Post date: May 11, 2021 10:7:14 PM
Methodological naturalism, as it appears in science, is based on an inductive generalization derived from 300 to 400 years of scientific experience... Time and time again, scientists have considered hypotheses about occult entities ranging from souls, to spirits, to occult magical powers, to astrological influences, to psychic powers, ESP, and so on... Time and time again such hypotheses have been rejected, not because of philosophical bias, but because when examined carefully there was not a shred of good evidence to support them... Scientists are allowed, like anyone else, to learn from experience. . . . The experience is straightforward... We keep smacking into nature, whereas the denizens of the supernatural and paranormal realms somehow manage to elude careful analysis of data...

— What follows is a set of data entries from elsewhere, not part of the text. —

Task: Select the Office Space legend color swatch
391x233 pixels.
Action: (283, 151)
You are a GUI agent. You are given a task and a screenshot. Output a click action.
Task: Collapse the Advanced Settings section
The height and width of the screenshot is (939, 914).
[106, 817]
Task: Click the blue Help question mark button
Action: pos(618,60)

It may be described as the view "that there is nothing besides nature, nothing in addition to nature, nothing outside or beyond nature..." The natural world, according to this view, is all that there is... It follows that we should not even consider proposed explanations that posit non-natural entities... This is a common-sense but crude description of the naturalism I am discussing... Can we produce something more precise??? It is not easy to do so... As it stands, my crude definition is less than informative, since it merely raises a new question: What do we mean when we speak of nature??? If we take "nature" to be equivalent to "the physical universe," then naturalism can be thought of as equivalent to physicalism...
"It is not only scientists who have good reason to be methodological naturalists... We all do..."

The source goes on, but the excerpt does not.